Exercise requirements —
From the first line of the records down to the one that holds "Given: Click the 新建 confirm button", transcribe each line exactly and add nothing.

Task data —
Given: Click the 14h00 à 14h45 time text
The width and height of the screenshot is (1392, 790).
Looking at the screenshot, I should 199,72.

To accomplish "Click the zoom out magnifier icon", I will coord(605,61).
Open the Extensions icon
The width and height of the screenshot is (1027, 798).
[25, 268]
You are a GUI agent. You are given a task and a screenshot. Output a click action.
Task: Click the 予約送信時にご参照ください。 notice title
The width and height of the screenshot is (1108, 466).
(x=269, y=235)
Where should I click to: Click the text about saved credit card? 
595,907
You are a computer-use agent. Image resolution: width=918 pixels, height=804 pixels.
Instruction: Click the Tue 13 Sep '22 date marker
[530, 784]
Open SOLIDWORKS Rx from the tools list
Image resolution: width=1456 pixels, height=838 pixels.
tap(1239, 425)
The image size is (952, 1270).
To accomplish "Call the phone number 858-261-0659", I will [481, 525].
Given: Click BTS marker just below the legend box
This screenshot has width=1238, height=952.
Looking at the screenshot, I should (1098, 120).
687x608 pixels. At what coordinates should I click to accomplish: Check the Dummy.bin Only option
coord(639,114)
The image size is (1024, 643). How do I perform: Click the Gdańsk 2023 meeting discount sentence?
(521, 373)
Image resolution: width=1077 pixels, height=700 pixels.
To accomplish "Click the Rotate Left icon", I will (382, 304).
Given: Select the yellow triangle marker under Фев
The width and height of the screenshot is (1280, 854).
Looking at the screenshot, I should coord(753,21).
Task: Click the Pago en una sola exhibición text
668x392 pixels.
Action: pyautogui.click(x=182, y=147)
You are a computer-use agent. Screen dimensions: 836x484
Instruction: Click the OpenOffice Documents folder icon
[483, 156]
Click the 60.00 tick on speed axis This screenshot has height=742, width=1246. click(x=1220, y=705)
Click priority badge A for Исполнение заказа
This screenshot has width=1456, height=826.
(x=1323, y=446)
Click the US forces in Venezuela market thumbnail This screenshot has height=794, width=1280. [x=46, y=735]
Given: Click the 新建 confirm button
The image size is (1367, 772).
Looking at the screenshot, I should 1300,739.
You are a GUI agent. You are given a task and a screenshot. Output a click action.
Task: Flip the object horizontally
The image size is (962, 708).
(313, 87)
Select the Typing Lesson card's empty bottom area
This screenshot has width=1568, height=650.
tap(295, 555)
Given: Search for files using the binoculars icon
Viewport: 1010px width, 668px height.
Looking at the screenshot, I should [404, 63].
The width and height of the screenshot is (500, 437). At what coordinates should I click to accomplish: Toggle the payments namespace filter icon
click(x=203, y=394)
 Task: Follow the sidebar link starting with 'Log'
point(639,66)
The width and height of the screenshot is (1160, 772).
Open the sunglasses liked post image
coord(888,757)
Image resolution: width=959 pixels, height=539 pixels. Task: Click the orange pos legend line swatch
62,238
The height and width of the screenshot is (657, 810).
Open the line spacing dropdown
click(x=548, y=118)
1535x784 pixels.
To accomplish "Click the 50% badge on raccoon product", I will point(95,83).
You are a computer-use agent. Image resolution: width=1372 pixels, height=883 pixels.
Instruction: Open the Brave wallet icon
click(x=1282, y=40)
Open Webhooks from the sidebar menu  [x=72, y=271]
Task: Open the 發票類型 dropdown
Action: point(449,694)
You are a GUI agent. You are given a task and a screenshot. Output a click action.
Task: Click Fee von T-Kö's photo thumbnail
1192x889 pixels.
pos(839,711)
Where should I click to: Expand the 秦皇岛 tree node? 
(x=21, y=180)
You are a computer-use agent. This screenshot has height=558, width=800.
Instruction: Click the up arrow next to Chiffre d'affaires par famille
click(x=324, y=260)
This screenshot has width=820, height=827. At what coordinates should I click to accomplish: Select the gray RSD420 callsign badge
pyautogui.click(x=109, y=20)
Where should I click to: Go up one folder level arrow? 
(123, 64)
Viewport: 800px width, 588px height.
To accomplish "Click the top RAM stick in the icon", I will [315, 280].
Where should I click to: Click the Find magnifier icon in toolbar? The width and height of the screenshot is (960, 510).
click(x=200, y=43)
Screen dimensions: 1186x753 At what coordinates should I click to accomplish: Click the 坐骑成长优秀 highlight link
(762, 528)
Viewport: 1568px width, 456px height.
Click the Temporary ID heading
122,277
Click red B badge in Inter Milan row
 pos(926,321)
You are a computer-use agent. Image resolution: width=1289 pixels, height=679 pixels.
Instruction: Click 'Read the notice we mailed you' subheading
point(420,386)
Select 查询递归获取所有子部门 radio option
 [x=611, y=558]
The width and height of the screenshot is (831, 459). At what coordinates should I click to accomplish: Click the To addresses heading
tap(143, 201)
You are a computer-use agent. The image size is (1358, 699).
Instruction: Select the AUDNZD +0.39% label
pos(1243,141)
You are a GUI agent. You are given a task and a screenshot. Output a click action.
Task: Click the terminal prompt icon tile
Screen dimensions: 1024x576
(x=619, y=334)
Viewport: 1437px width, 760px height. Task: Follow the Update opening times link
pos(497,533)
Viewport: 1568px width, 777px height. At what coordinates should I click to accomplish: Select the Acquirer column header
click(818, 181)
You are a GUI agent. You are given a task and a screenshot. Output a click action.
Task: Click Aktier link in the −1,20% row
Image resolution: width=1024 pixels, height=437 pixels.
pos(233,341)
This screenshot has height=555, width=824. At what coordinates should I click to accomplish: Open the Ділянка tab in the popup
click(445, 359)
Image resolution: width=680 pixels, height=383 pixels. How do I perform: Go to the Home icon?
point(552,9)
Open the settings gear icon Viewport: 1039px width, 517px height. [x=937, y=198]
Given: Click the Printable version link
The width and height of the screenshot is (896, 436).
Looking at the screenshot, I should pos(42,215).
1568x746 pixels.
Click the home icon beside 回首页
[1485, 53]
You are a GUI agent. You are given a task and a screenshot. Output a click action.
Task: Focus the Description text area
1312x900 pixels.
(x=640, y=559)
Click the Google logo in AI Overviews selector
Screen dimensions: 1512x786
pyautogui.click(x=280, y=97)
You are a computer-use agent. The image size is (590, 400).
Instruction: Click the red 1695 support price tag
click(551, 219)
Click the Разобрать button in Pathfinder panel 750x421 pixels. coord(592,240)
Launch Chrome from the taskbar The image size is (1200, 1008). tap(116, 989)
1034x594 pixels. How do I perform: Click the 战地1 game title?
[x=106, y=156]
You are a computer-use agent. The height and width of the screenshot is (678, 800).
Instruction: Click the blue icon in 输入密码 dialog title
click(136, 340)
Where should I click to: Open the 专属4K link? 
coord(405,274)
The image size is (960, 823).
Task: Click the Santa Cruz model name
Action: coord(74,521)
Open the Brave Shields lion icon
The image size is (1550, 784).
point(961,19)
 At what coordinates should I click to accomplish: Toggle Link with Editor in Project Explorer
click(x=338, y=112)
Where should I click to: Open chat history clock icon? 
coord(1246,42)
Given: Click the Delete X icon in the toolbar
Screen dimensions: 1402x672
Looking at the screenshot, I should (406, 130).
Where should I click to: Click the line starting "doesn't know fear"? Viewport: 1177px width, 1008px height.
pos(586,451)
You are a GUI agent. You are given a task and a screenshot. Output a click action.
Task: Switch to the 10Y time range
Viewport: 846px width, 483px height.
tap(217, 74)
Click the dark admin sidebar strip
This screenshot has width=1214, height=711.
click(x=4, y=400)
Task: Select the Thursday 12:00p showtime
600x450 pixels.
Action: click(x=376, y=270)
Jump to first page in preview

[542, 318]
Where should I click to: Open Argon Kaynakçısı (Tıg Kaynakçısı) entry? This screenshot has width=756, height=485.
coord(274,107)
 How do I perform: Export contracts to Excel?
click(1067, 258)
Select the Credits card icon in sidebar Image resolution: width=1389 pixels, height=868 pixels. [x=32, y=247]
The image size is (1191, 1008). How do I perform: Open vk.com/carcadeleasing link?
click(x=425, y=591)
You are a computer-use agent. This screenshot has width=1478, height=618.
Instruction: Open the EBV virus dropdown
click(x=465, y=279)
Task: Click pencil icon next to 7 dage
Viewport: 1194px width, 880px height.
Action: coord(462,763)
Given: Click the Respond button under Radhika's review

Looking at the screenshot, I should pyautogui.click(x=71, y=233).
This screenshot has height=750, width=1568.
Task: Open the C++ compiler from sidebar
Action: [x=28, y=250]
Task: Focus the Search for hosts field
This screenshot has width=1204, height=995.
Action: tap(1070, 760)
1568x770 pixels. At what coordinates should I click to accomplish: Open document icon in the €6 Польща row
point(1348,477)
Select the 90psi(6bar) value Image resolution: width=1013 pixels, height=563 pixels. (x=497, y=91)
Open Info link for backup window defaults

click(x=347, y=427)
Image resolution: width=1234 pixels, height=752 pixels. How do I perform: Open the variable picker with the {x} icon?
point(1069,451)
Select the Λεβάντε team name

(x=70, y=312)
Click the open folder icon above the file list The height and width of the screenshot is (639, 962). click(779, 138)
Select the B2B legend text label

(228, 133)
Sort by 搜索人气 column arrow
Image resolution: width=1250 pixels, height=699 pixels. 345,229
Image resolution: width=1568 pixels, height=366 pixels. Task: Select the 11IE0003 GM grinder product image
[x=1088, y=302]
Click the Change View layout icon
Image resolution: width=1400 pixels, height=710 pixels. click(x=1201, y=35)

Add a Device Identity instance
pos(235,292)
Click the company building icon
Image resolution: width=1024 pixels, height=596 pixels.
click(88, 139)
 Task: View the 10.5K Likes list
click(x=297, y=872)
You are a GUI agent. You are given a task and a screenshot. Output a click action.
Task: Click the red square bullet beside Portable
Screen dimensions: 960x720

Answer —
Given: Click the 14h00 à 14h45 time text
The width and height of the screenshot is (1392, 790).
Looking at the screenshot, I should 199,72.

To accomplish "Click the zoom out magnifier icon", I will coord(605,61).
Open the Extensions icon
The width and height of the screenshot is (1027, 798).
[25, 268]
You are a GUI agent. You are given a task and a screenshot. Output a click action.
Task: Click the 予約送信時にご参照ください。 notice title
The width and height of the screenshot is (1108, 466).
(x=269, y=235)
Where should I click to: Click the text about saved credit card? 
595,907
You are a computer-use agent. Image resolution: width=918 pixels, height=804 pixels.
Instruction: Click the Tue 13 Sep '22 date marker
[530, 784]
Open SOLIDWORKS Rx from the tools list
Image resolution: width=1456 pixels, height=838 pixels.
tap(1239, 425)
The image size is (952, 1270).
To accomplish "Call the phone number 858-261-0659", I will [481, 525].
Given: Click BTS marker just below the legend box
This screenshot has width=1238, height=952.
Looking at the screenshot, I should (1098, 120).
687x608 pixels. At what coordinates should I click to accomplish: Check the Dummy.bin Only option
coord(639,114)
The image size is (1024, 643). How do I perform: Click the Gdańsk 2023 meeting discount sentence?
(521, 373)
Image resolution: width=1077 pixels, height=700 pixels.
To accomplish "Click the Rotate Left icon", I will (382, 304).
Given: Select the yellow triangle marker under Фев
The width and height of the screenshot is (1280, 854).
Looking at the screenshot, I should coord(753,21).
Task: Click the Pago en una sola exhibición text
668x392 pixels.
Action: pyautogui.click(x=182, y=147)
You are a computer-use agent. Screen dimensions: 836x484
Instruction: Click the OpenOffice Documents folder icon
[483, 156]
Click the 60.00 tick on speed axis This screenshot has height=742, width=1246. click(x=1220, y=705)
Click priority badge A for Исполнение заказа
This screenshot has width=1456, height=826.
(x=1323, y=446)
Click the US forces in Venezuela market thumbnail This screenshot has height=794, width=1280. [x=46, y=735]
Given: Click the 新建 confirm button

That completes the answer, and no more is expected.